[Exercise aim]
Every line of the data below should be retyped exactly.

Segment Start: Given data

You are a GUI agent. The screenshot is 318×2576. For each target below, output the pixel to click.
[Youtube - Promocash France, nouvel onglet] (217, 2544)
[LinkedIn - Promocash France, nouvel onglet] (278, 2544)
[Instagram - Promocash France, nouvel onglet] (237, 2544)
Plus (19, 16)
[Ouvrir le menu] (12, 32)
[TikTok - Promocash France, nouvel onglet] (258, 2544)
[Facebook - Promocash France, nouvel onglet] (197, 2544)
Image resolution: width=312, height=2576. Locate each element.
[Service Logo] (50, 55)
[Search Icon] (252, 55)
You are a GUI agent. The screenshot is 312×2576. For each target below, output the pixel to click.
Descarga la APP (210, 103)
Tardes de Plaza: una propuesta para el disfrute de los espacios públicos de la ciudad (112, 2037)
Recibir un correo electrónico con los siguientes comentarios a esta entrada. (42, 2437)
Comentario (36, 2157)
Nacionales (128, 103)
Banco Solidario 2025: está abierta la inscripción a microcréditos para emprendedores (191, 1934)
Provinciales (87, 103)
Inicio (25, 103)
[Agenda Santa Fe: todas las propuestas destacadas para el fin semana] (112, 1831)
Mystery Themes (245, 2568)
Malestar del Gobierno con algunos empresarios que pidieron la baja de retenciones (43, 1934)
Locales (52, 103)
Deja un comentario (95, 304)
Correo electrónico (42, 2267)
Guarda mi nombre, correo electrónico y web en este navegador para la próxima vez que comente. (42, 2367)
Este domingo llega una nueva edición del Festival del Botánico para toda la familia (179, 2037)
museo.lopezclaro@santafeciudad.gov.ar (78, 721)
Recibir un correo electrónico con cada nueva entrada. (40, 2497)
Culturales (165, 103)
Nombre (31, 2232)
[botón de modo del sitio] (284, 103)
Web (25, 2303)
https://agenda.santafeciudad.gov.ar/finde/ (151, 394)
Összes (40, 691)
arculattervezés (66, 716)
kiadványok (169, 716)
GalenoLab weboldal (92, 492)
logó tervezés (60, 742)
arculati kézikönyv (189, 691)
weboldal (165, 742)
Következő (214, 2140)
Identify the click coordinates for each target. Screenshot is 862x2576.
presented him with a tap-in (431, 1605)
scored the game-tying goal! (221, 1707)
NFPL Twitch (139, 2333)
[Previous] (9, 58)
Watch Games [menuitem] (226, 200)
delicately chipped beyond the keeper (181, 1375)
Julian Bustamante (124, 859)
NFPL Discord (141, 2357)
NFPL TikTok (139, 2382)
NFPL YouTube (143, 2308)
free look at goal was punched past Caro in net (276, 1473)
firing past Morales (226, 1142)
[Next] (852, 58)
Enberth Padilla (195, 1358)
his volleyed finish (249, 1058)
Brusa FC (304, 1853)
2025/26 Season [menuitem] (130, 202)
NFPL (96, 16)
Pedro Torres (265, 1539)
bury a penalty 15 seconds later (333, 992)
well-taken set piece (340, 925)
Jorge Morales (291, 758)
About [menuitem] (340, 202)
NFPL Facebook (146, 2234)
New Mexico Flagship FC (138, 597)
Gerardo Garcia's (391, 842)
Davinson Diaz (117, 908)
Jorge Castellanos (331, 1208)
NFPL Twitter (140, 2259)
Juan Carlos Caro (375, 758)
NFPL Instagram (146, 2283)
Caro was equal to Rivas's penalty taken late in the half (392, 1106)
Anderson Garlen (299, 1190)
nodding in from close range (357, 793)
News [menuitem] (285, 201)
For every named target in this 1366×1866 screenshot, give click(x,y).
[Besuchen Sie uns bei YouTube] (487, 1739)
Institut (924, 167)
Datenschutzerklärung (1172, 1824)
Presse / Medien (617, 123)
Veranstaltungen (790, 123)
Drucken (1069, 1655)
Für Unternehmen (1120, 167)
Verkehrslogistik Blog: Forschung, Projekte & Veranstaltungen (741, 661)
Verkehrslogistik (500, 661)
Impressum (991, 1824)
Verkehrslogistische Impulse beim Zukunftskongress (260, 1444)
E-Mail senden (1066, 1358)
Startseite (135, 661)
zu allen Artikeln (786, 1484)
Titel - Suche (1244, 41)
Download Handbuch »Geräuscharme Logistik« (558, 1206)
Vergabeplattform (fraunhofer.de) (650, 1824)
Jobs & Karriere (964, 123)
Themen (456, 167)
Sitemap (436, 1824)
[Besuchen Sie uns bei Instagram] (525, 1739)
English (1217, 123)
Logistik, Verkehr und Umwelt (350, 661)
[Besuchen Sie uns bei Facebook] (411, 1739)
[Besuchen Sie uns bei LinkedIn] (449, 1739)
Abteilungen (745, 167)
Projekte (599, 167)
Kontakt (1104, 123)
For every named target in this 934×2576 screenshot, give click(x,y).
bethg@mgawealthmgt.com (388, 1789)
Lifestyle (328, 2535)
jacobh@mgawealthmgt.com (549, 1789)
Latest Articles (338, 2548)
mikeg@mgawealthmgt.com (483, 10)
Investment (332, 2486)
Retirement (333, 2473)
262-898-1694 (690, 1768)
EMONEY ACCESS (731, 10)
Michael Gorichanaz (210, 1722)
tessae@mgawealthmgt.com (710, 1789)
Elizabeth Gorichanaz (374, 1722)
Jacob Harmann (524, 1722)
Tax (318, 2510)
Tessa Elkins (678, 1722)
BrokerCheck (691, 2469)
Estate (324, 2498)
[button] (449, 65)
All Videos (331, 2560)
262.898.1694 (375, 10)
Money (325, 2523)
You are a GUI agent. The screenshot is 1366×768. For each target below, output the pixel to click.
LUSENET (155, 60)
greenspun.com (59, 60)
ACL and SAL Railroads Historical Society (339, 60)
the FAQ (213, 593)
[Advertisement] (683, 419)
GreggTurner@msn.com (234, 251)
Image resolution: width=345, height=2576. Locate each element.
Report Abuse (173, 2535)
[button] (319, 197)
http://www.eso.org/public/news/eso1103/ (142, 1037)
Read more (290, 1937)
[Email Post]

Segment End: Given data

[Response to this exercise]
You are a GUI agent. The screenshot is 318×2576. For each target below, output the pixel to click.
[Youtube - Promocash France, nouvel onglet] (217, 2544)
[LinkedIn - Promocash France, nouvel onglet] (278, 2544)
[Instagram - Promocash France, nouvel onglet] (237, 2544)
Plus (19, 16)
[Ouvrir le menu] (12, 32)
[TikTok - Promocash France, nouvel onglet] (258, 2544)
[Facebook - Promocash France, nouvel onglet] (197, 2544)
Image resolution: width=312, height=2576. Locate each element.
[Service Logo] (50, 55)
[Search Icon] (252, 55)
You are a GUI agent. The screenshot is 312×2576. For each target below, output the pixel to click.
Descarga la APP (210, 103)
Tardes de Plaza: una propuesta para el disfrute de los espacios públicos de la ciudad (112, 2037)
Recibir un correo electrónico con los siguientes comentarios a esta entrada. (42, 2437)
Comentario (36, 2157)
Nacionales (128, 103)
Banco Solidario 2025: está abierta la inscripción a microcréditos para emprendedores (191, 1934)
Provinciales (87, 103)
Inicio (25, 103)
[Agenda Santa Fe: todas las propuestas destacadas para el fin semana] (112, 1831)
Mystery Themes (245, 2568)
Malestar del Gobierno con algunos empresarios que pidieron la baja de retenciones (43, 1934)
Locales (52, 103)
Deja un comentario (95, 304)
Correo electrónico (42, 2267)
Guarda mi nombre, correo electrónico y web en este navegador para la próxima vez que comente. (42, 2367)
Este domingo llega una nueva edición del Festival del Botánico para toda la familia (179, 2037)
museo.lopezclaro@santafeciudad.gov.ar (78, 721)
Recibir un correo electrónico con cada nueva entrada. (40, 2497)
Culturales (165, 103)
Nombre (31, 2232)
[botón de modo del sitio] (284, 103)
Web (25, 2303)
https://agenda.santafeciudad.gov.ar/finde/ (151, 394)
Összes (40, 691)
arculattervezés (66, 716)
kiadványok (169, 716)
GalenoLab weboldal (92, 492)
logó tervezés (60, 742)
arculati kézikönyv (189, 691)
weboldal (165, 742)
Következő (214, 2140)
Identify the click coordinates for each target. Screenshot is 862x2576.
presented him with a tap-in (431, 1605)
scored the game-tying goal! (221, 1707)
NFPL Twitch (139, 2333)
[Previous] (9, 58)
Watch Games [menuitem] (226, 200)
delicately chipped beyond the keeper (181, 1375)
Julian Bustamante (124, 859)
NFPL Discord (141, 2357)
NFPL TikTok (139, 2382)
NFPL YouTube (143, 2308)
free look at goal was punched past Caro in net (276, 1473)
firing past Morales (226, 1142)
[Next] (852, 58)
Enberth Padilla (195, 1358)
his volleyed finish (249, 1058)
Brusa FC (304, 1853)
2025/26 Season [menuitem] (130, 202)
NFPL (96, 16)
Pedro Torres (265, 1539)
bury a penalty 15 seconds later (333, 992)
well-taken set piece (340, 925)
Jorge Morales (291, 758)
About [menuitem] (340, 202)
NFPL Facebook (146, 2234)
New Mexico Flagship FC (138, 597)
Gerardo Garcia's (391, 842)
Davinson Diaz (117, 908)
Jorge Castellanos (331, 1208)
NFPL Twitter (140, 2259)
Juan Carlos Caro (375, 758)
NFPL Instagram (146, 2283)
Caro was equal to Rivas's penalty taken late in the half (392, 1106)
Anderson Garlen (299, 1190)
nodding in from close range (357, 793)
News [menuitem] (285, 201)
For every named target in this 1366×1866 screenshot, give click(x,y).
[Besuchen Sie uns bei YouTube] (487, 1739)
Institut (924, 167)
Datenschutzerklärung (1172, 1824)
Presse / Medien (617, 123)
Veranstaltungen (790, 123)
Drucken (1069, 1655)
Für Unternehmen (1120, 167)
Verkehrslogistik Blog: Forschung, Projekte & Veranstaltungen (741, 661)
Verkehrslogistik (500, 661)
Impressum (991, 1824)
Verkehrslogistische Impulse beim Zukunftskongress (260, 1444)
E-Mail senden (1066, 1358)
Startseite (135, 661)
zu allen Artikeln (786, 1484)
Titel - Suche (1244, 41)
Download Handbuch »Geräuscharme Logistik« (558, 1206)
Vergabeplattform (fraunhofer.de) (650, 1824)
Jobs & Karriere (964, 123)
Themen (456, 167)
Sitemap (436, 1824)
[Besuchen Sie uns bei Instagram] (525, 1739)
English (1217, 123)
Logistik, Verkehr und Umwelt (350, 661)
[Besuchen Sie uns bei Facebook] (411, 1739)
[Besuchen Sie uns bei LinkedIn] (449, 1739)
Abteilungen (745, 167)
Projekte (599, 167)
Kontakt (1104, 123)
For every named target in this 934×2576 screenshot, give click(x,y).
bethg@mgawealthmgt.com (388, 1789)
Lifestyle (328, 2535)
jacobh@mgawealthmgt.com (549, 1789)
Latest Articles (338, 2548)
mikeg@mgawealthmgt.com (483, 10)
Investment (332, 2486)
Retirement (333, 2473)
262-898-1694 (690, 1768)
EMONEY ACCESS (731, 10)
Michael Gorichanaz (210, 1722)
tessae@mgawealthmgt.com (710, 1789)
Elizabeth Gorichanaz (374, 1722)
Jacob Harmann (524, 1722)
Tax (318, 2510)
Tessa Elkins (678, 1722)
BrokerCheck (691, 2469)
Estate (324, 2498)
[button] (449, 65)
All Videos (331, 2560)
262.898.1694 (375, 10)
Money (325, 2523)
You are a GUI agent. The screenshot is 1366×768. For each target below, output the pixel to click.
LUSENET (155, 60)
greenspun.com (59, 60)
ACL and SAL Railroads Historical Society (339, 60)
the FAQ (213, 593)
[Advertisement] (683, 419)
GreggTurner@msn.com (234, 251)
Image resolution: width=345, height=2576. Locate each element.
Report Abuse (173, 2535)
[button] (319, 197)
http://www.eso.org/public/news/eso1103/ (142, 1037)
Read more (290, 1937)
[Email Post]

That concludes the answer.